March is National Nutrition Month and we’re celebrating with tips from our team of registered dietitians every Friday. They’ll tackle a different topic each week, so be sure to make an appointment to check back all month long. First up, Adrianne Kartholl, RDN, CD, fills us in on how to be smarter about beverages.
Hydration is key to staying healthy, and what you drink and how much you drink matters. While sweetened beverages are the first choice for many, we encourage you to think twice before reaching for your favorite juice or soda. Many sweetened beverages pack a lot of extra sugar and calories. Over time, even one drink a day can add up to several added pounds a year. Not to mention, these beverages may lack beneficial nutrients.
When quenching your thirst, water is best. Healthy adults should aim to consume 8-10 8-ounce glasses of water a day. We know, we know … water can taste kind of plain, but there are plenty of exciting ways to add major flavor.
Add delicious fruits, herbs and vegetables to your favorite water bottle to flavor your water naturally. Crowd favorites include lemon, cucumber and orange. If you’re feeling adventurous, you can try adding watermelon and mint! Don’t be afraid to play with different combinations of flavorful add-ins like pineapple, mint and ginger, honeydew and lime, or blueberries and peach.
There are also a variety of sugar-free drink mixes available on the market that can be added to any water bottle. These are great to keep in your desk if you’re looking for a quick solution.
Speaking of that water bottle, a great way to insure you meet your fluid goal for the day is to keep it close by.
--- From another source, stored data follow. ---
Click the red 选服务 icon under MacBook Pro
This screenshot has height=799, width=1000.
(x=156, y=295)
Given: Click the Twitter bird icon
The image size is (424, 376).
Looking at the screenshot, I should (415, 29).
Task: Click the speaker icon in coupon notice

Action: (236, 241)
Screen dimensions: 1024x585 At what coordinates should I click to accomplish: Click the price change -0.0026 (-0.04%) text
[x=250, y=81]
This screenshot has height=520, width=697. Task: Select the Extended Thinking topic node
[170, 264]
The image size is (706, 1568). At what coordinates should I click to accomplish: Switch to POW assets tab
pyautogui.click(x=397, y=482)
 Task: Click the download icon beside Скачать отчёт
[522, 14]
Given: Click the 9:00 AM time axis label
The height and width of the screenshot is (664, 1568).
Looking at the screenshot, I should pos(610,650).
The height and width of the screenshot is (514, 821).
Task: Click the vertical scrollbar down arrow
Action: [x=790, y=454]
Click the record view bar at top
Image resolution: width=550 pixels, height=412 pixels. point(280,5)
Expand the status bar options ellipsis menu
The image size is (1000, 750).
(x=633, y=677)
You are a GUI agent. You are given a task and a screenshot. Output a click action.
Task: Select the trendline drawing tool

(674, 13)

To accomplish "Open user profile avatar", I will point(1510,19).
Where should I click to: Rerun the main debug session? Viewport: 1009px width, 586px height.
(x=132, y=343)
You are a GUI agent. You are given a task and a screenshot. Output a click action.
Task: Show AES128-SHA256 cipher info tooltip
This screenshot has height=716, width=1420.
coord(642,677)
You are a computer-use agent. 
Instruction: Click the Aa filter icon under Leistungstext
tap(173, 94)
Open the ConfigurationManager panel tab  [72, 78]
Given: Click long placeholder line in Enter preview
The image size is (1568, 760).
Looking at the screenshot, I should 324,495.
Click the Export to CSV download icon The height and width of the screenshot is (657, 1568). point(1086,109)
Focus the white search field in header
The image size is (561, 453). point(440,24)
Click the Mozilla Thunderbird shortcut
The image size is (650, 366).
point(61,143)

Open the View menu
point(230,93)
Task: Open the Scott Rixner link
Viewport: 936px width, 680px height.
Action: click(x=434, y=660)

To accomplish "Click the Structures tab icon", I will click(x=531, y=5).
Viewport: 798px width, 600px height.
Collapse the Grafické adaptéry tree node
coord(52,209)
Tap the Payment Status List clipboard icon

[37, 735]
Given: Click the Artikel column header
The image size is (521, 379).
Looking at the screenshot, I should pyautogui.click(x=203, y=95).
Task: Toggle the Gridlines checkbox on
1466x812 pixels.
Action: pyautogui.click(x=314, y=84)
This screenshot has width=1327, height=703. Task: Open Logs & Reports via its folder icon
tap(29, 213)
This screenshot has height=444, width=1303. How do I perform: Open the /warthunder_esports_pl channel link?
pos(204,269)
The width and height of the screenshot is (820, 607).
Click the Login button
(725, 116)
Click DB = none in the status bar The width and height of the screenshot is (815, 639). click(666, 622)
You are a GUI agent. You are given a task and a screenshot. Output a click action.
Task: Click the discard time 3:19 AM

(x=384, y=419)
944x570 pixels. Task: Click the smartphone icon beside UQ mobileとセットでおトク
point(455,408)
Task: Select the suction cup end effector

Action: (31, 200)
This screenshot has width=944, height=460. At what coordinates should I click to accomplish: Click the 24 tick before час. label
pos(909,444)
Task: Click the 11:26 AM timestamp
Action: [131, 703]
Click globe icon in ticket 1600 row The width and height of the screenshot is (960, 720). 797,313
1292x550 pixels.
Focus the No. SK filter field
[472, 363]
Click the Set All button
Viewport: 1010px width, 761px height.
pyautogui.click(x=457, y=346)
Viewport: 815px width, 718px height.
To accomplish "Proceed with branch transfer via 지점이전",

Set a goal to drink one before lunch and one before leaving the office. Every ounce adds up, and over time it can make a big difference.
Soda, though a favorite among many, can actually dehydrate you, regardless if it is diet or regular. If you decide to treat yourself, be sure to add an extra glass of water to offset the effects of the pop and insure you stay adequately hydrated.
Are you a fan of flavored coffee drinks? Try ordering your coffee with skim milk and substitute the sugary syrups for sugar-free options. Choosing low fat milk over cream can significantly reduce the overall number of calories and fat you consume in a day. Want the whipped cream topping? Skipping just this one item can save you over 100 calories!
Be smart about what you sip and you might be surprised by the results.